Project Rubric

Cristian E. Nuno & Courtney Stowers

March 06, 2024

CPP 528/PAF 515 – Group Project Instructions

Overview

The project for this course is designed as an opportunity to practice project management skills by showing your research on a static website hosted on GitHub Pages. Overall, this project is worth 100 points and makes up the bulk of your final grade.

It is broken into six steps, leaving one week at the end of the semester for a final round of revisions, documenting the process, and house-cleaning in your GitHub repo.

  • Week 01: Introduction to reproducible data science project management
  • Week 02: Introduction to reproducible data management
  • Week 03: Infographics and interactive mapping tools for data presentation
  • Week 04: Introduction to Tax Credits Data and methods to visualize the intervention
  • Week 05: Introduction to diff-in-diff models and evaluation of intervention
  • Week 06: Summarize project findings and begin working on project website
  • Week 07: Finalize project website and project requirements

Each week you will work on one step of the analysis as a lab. These labs should be completed and submitted individually (you are allowed to collaborate on labs but you must submit your labs individually and complete your labs on your selected Census Division).

As a team, you’ll collaborate to synthesize the work from each other into one concrete project. Together, you will primarily focus on the integration of content into a static website which makes all of the steps in your research transparent and easily reproducible.

Table of Contents

You can think about the final deliverable as sections in a report. The table of contents will be as follows:

  1. Executive Summary (4-6 sentences in each section)
    • Overview (Details on Tax Credit Programs, purpose of the evaluation, and hypothesis)
    • Data (Description of data sources used in project)
    • Methods (Description of statistical and data analytics methods used throughout the course)
    • Results (Findings on whether the tax credits were effective overall)
  2. Division-specific reports
    • Overview of specific social vulnerabilities in Census Division
    • Infographics and Maps of socially vulnerable areas in Census Division
    • Visualization of distribution of tax credits in division and correlation to social vulnerability
    • Measuring intervention and evaluating effectiveness of tax credits with diff-in-diff models
    • Summary of results/findings
  3. Results and Conclusion
    • Detailed summary of findings on the effectiveness of tax credit programs across divisions
    • Detailed summary of changes in social vulnerability over time across divisions
    • Conclusion/suggestions for future research
  4. Team About Us Page
    • Brief bios of each team member
  5. References
    • List of all articles/resources cited throughout the report. Can be in any citation style.

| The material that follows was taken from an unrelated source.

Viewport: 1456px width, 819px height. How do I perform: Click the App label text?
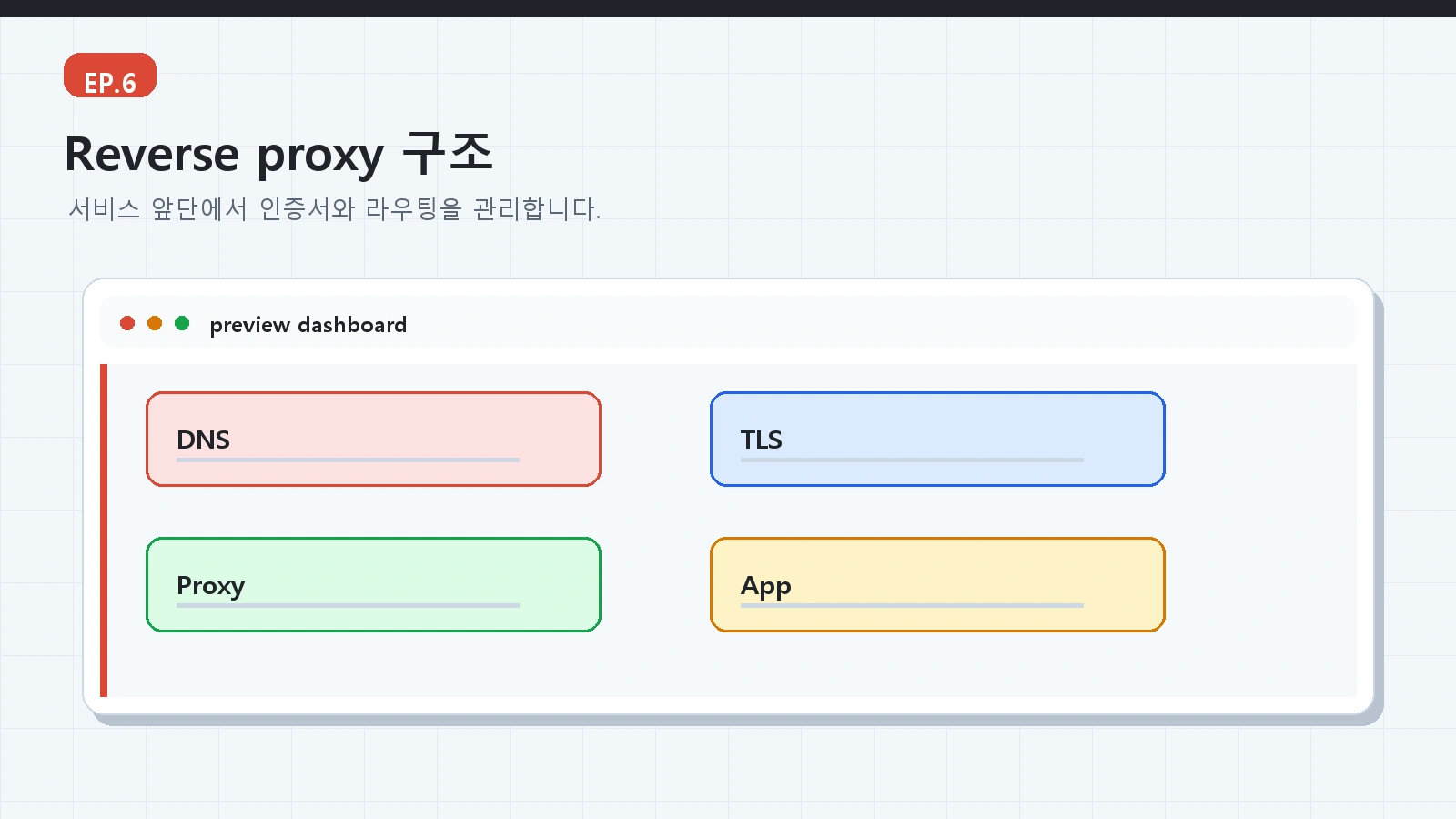(765, 586)
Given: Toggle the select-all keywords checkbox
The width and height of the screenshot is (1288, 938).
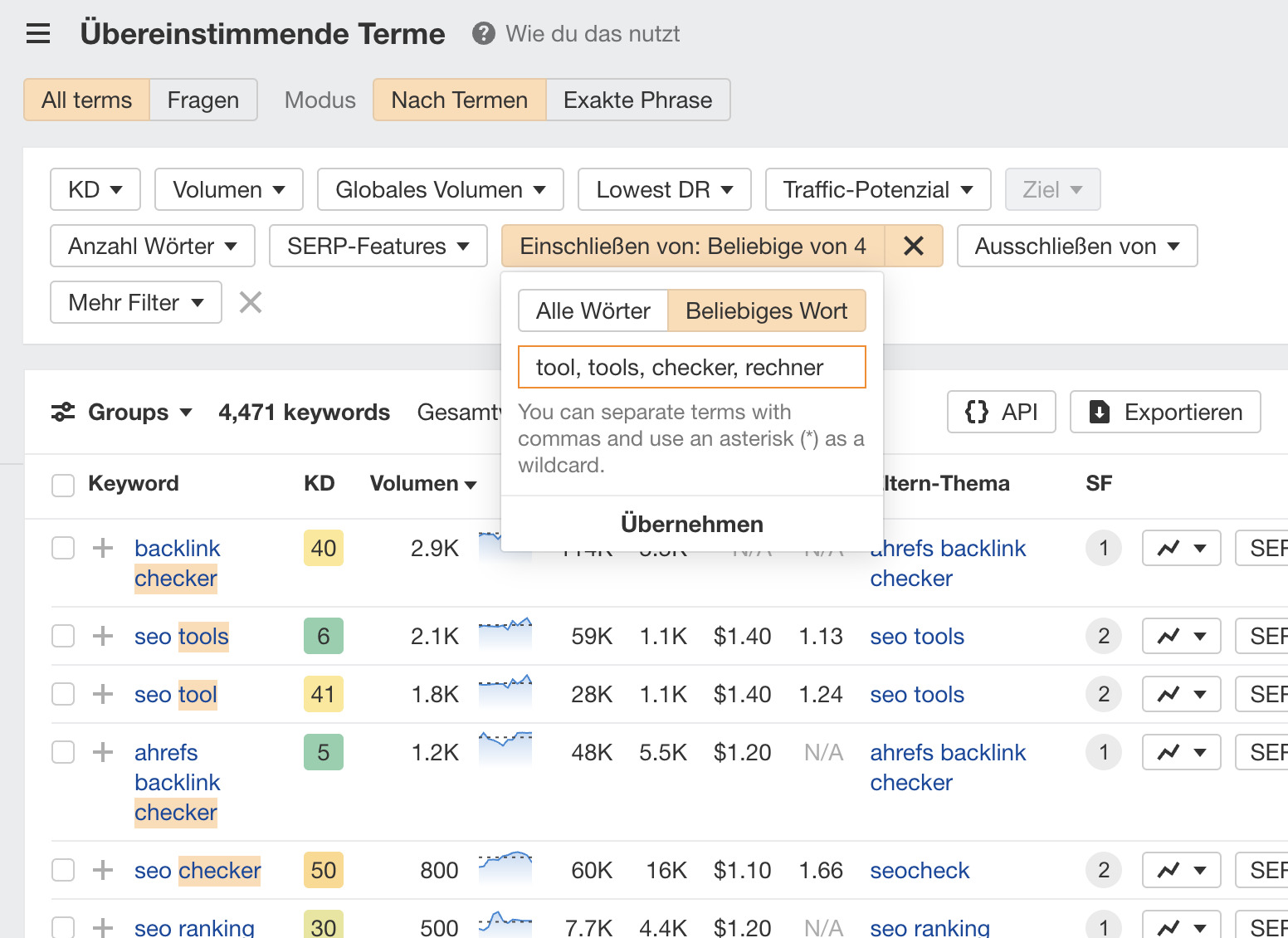Looking at the screenshot, I should [62, 485].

Note that the Executive Summary, Results and Conclusion, and Division-Specific Summary pages will require a succinct written narrative for context. However, most of the sections will focus on describing the methodology to the audience and walking them through the process of generating results. These chapters will have more of a tutorial or code- through feel than a final report tone. The goal of those sections is to make the methodology as transparent as possible and to make it easy for others to reproduce the work and extend it.

Grading Rubric

Your grade will largely be based upon your demonstration of mastery of project management principles and your ability to implement the project steps.

Your deliverable will be a report packaged as a static website hosted on GitHub Pages (just like this course website), and all of the components necessary to replicate results (data, code, documentation of packages, etc).

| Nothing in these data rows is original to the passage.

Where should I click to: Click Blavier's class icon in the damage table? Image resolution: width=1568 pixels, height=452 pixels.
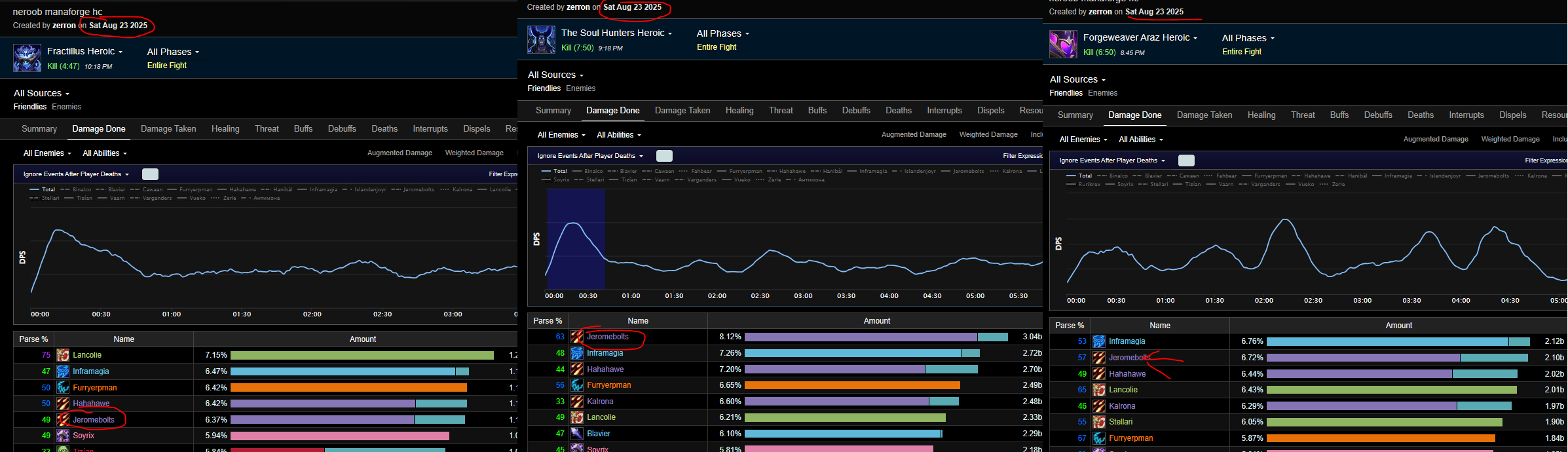click(577, 434)
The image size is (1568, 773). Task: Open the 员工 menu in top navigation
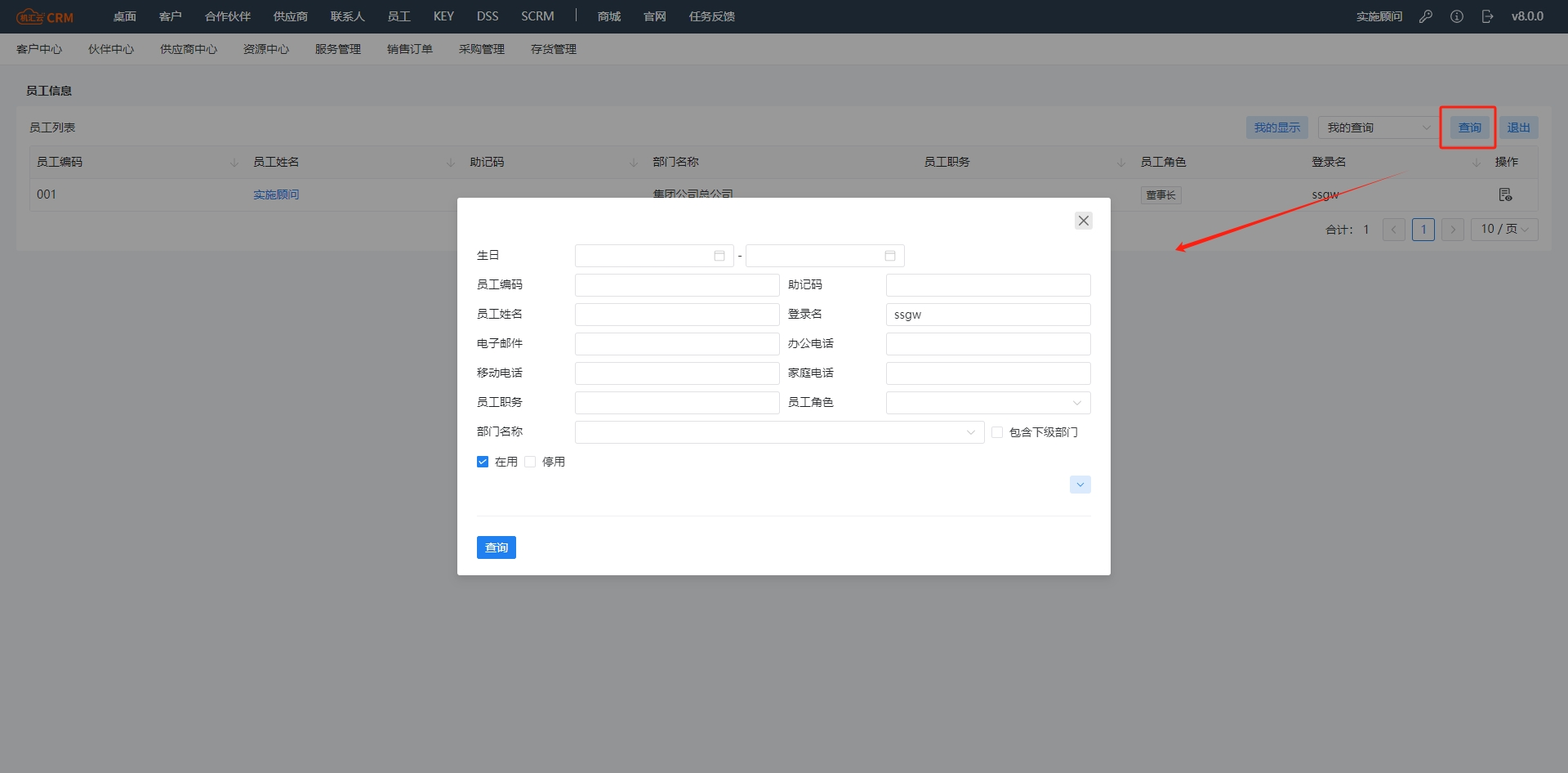[x=399, y=16]
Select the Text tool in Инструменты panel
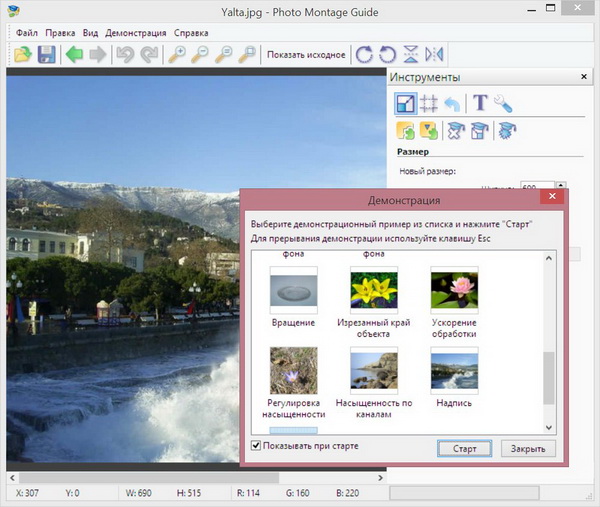600x507 pixels. (480, 103)
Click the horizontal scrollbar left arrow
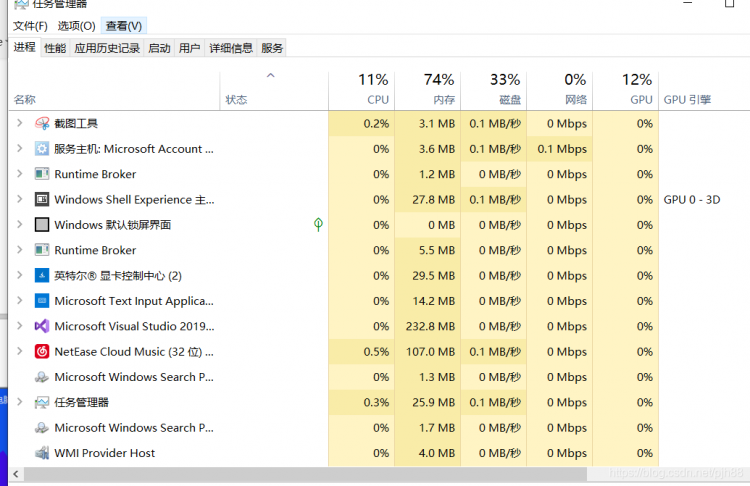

You will be allocated points based upon your individual and group performance on the following criteria:

FINAL DELIVERABLES [Total 50 points, GROUP & INDIVIDUAL SCORES]

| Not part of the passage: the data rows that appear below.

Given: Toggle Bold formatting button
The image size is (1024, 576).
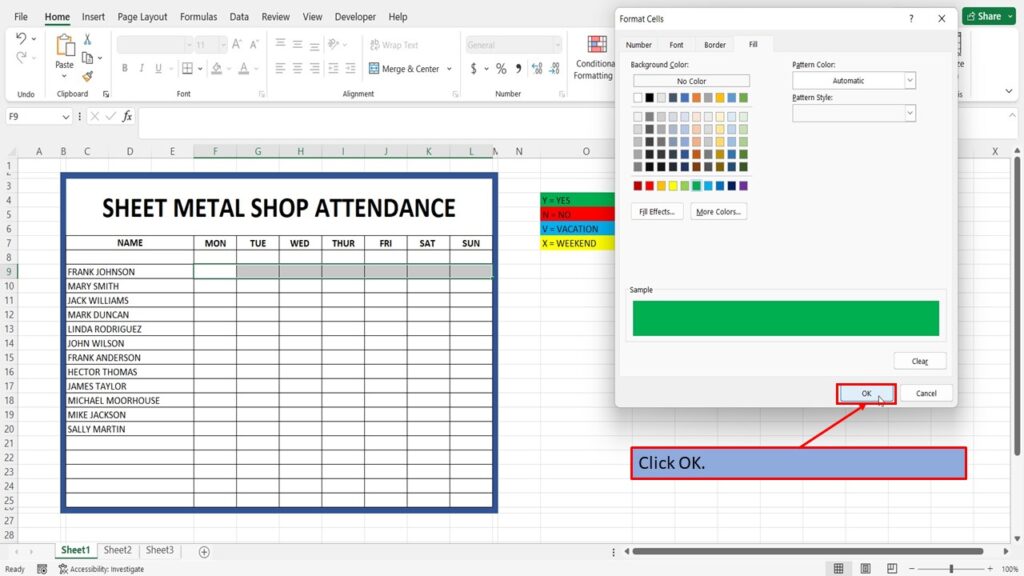Looking at the screenshot, I should pyautogui.click(x=124, y=69).
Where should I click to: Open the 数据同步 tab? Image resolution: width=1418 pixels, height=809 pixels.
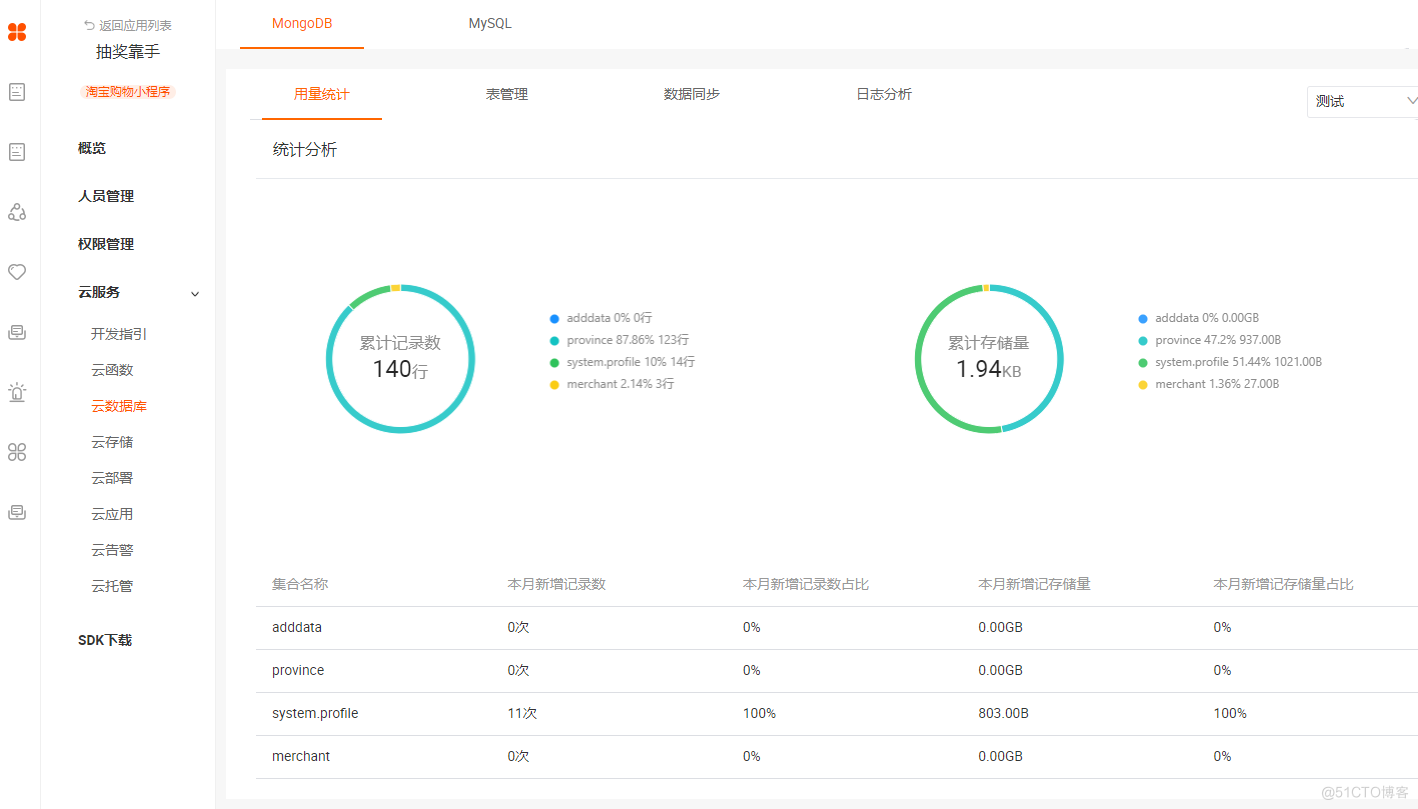pyautogui.click(x=692, y=94)
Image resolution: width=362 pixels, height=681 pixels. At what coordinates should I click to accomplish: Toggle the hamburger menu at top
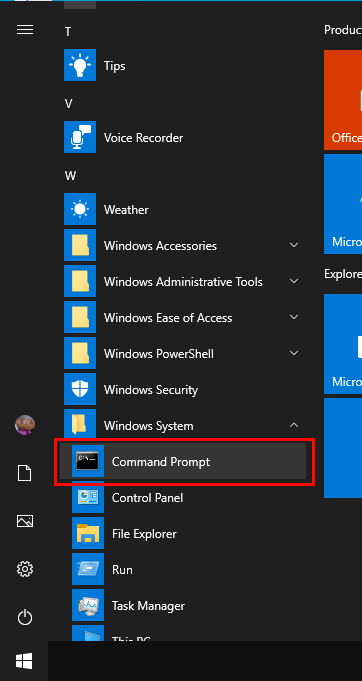25,29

Project Website hosted on GitHub Pages [15 points, GROUP SCORE]

You will create an index.md file to serve as the landing page for the report, and link to report chapters from that document. Individual chapters should be stored as separate RMD files (rendered as HTML files for the report). You can link to rendered HTML files by referencing them in the proper sub-directories:

  • http://site-url.com (will load the index file)
  • http://site-url/analysis/file-name.html (file in analysis/ sub-directory)
  • Website is active and live
    • All links work properly
  • GitHub pages template is clean and effective
    • If custom CSS is used, it should be a consistent report style, templates will also be provided that do not need custom CSS
  • Landing page includes:
    • a table of contents
    • a link to files on the GitHub repo with description of content
    • replication instructions (software needed, how to access files, etc)
    • license info
  • About Us page

Data [10 points, INDIVIDUAL SCORE]

  • Original data sources are documented and data is saved to the appropriate folder for your Census Division
  • Data steps clearly walk through the process of creating new variables, cleaning data, and joining tables.
    • These steps should exist in a standalone project_data_steps.R script for your Census Division that hosts all of these steps and produces .rds files that store data used throughout your project.
    • This allows you to avoid copying and pasting the same cleaning code while holding one file as the source of truth for your data cleaning

Analysis [15 points, INDIVIDUAL SCORE]

  • Quality of models and presentation of the steps to produce results for your Census Division:
    • Data visualizations are easy to understand
    • Clear description and analysis of data sources (CDC SVI, NMTC, & LIHTC)
    • Clear presentation of diff-in-diff models
  • Project Data Steps file is saved in GitHub repository
  • All results are easily reproducible
    • Packages and versions reported courtesy of the renv package.
    • Clear description of which data is used throughout
      • Appropriate references to detailed data step files when helpful
    • Functions and arguments are explained when they are not clear
      • Specialized packages or functions
      • Custom functions

Portability [10 points, GROUP SCORE]

  • Can anyone run project code on their computer without having to change working directories or other settings?
  • Note that Windows and Mac use different styles for paths (forward vs backwards slash) so functions like here::here() can help avoid those issues.
  • Report the R environment and package versions used to create the analysis
    • Usage of renv package satisfies this requirement

TEAM PROCESS [10 points, GROUP SCORE]

  • Utilization of Kanban Boards
    • When used correctly, a manager should never have to ask for a progress report. The Kanban board should show exactly what people are working on at the current moment, and progress thus far on the project.
    • Project broken into appropriate-sized steps (cards)
    • Steps broken into task lists
    • Each card is assigned to at least one team member
    • Card status is updated weekly
  • GitHub Commits
    • Commits have useful names and clear descriptions
      • Good example: 'Create .rds file that stores original and final predictive model'
      • Bad example: 'Updated files'
      • In general, good commits start with a present tense verb that summarizes your work in 50 character or less. If I can’t tell exactly what change/edit was made, neither will you six months from now.
  • Code Review
    • Each member has managed the code review process at least twice, once as a reviewer and once as someone asking for a review.
  • .gitignore files and Secret Passwords
    • Add file names and file types to the .gitignore file to prevent them from syncing to the team repository
    • Never store passwords on GitHub. If you don’t know if you are about to send confidential information - or if you have - reach out immediately.
      • Place passwords (or API keys) as character vectors (i.e. my_api_key = 'abc123' into a file called password.R. When you need that password in your .r or .rmd file, obtain safely by calling source(here::here("password.R").
      • Add the file password.R to your .gitignore. That means you can all keep separate passwords in a file with the same name on your own computers, and the code will run fine on each person’s machine.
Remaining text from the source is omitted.